▶ _How to complete this task_: Pictures aside, write out every record exactly as it appears.

··· Data provided ···

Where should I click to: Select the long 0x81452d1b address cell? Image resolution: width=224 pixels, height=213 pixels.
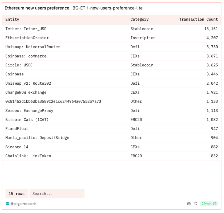[53, 101]
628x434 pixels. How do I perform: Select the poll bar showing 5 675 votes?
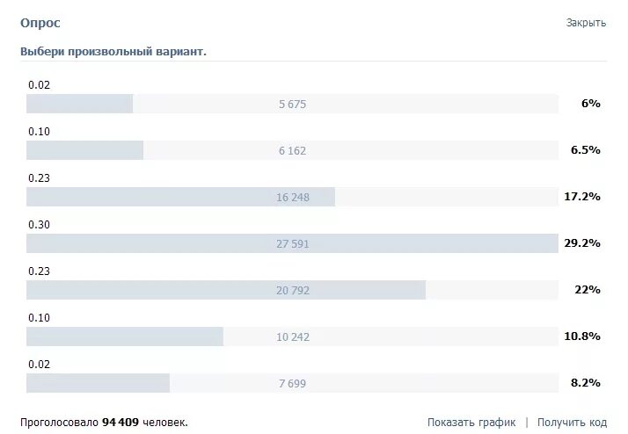coord(292,104)

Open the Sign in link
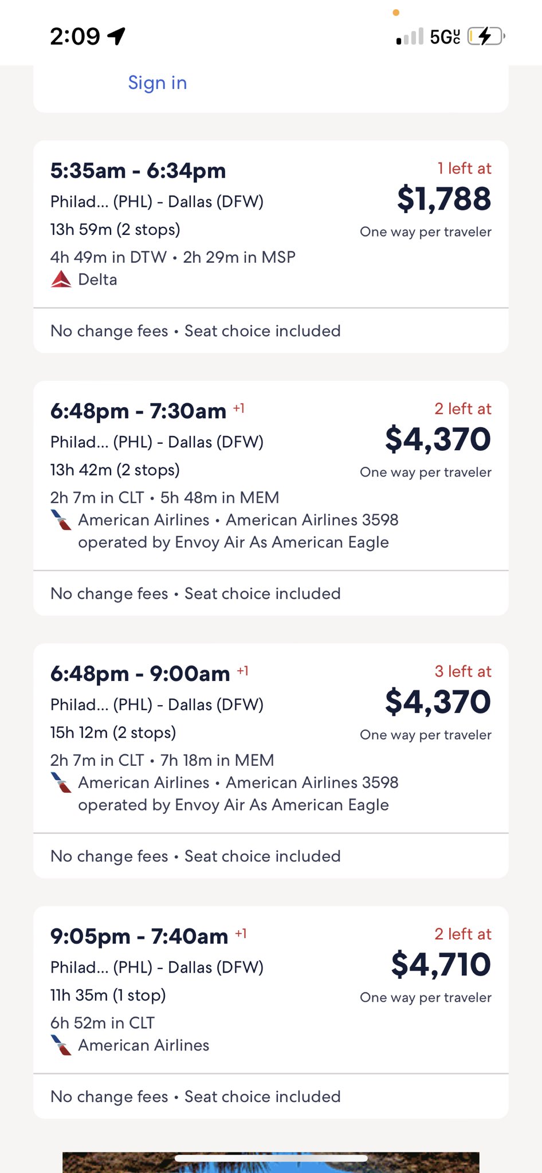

···

▶ _Response_:
Where should I click to: Select the long 0x81452d1b address cell? Image resolution: width=224 pixels, height=213 pixels.
[53, 101]
628x434 pixels. How do I perform: Select the poll bar showing 5 675 votes?
coord(292,104)

Open the Sign in link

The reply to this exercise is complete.